Chronique de Concert
Yves Jamait
Arrivés tout juste à l'heure à l'Espace Julien, nous avons le plaisir (la surprise ?) d'apprendre que le concert d'Yves Jamait est complet. La salle est pleine à craquer, à tel point qu'on se demande comment les dernières personnes qui entrent parviendront à trouver une place. Le service de sécurité quant à lui, joue les gros bras auprès de fans récalcitrants et pourtant bon enfant, qui effectuent des percées sur les ailes et cherchent à outrepasser l'obligation de trouver une place assise et surtout de la conserver. L'ambiance sécuritaire du moment mettrait-elle les nerfs à vif de tout-un-chacun, de part et d'autre des barrières ?
Quoiqu'il en soit, qui pouvait penser un seul instant, connaissant un minimum l'oiseau à l'affiche, que ce concert resterait longtemps assis ? Car entouré de ses trois musiciens, batterie, guitare manouche et accordéon (respectivement Mario Cimenti, Jérôme Broyer et Samuel Garcia) sur une scène raccourcie (places assises obligent), Yves Jamait a indéniablement non seulement fait le show, mais par la même occasion, donné une véritable leçon de joie, de beauté et d'humanisme.
Casquette-titi rivetée, démarche (volontairement) chaloupante ou allure (faussement) alcoolisée, les pieds vers l'intérieur, la gueule de travers et, comme se retenant à ce qui peut se présenter, les mains agrippées au micro, un je-ne-sais-quoi de Loic Lantoine dans la posture, Yves Jamait est un artiste de l'art vivant, une véritable bête de scène. Attitudes, grimaces, mimiques, caricatures, blagues, histoires et anecdotes, le concert prend alternativement les allures de récital, de café-concert et de documentaire en temps réel.

- - -

**Objectif de l'exercice:** Pourriez-vous poursuivre la chronique du concert d'Yves Jamait à l'Espace Julien, en reprenant juste après sa dernière phrase ?

**Extraits de données:**

- - -

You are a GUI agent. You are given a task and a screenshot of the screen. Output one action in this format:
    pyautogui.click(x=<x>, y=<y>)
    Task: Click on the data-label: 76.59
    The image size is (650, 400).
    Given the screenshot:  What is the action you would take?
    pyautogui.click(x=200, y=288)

- - -

**Résultat ci-dessous:**
On se gardera de faire de la psychologie à deux balles accoudés au comptoir. Mais du haut de ses cinquante-cinq ans, Yves Jamait déroule un concert qui prend naturellement des allures de survol de carrière, et donc, de bilan, le ton donné dès la première chanson : " Et je remets au lendemain ce que j'ai pas su faire hier / Et je vais feignant l'effort, je ne peux pas dire que j'en sois fier / A chaque jour suffit sa peine " (Etc). La présence sur scène d'une table bar et d'une chaise dans un coin de scène renforce encore l'ambiance troquet, et offre de multiples scènettes au gré des thèmes évoqués. La famille, L'amour ou l'amitié, les doutes du présent et le temps qui s'écoule, tout y passe, enrobé d'un joli verbe : " Le fouet cinglant du froid d'hiver / Qui nous mordait la joue / L'absence étouffée de mon père / Une rosée de choux / Les draps qu'on plie avec sa mère / En joignant les deux bouts. " (Le temps emporte tout).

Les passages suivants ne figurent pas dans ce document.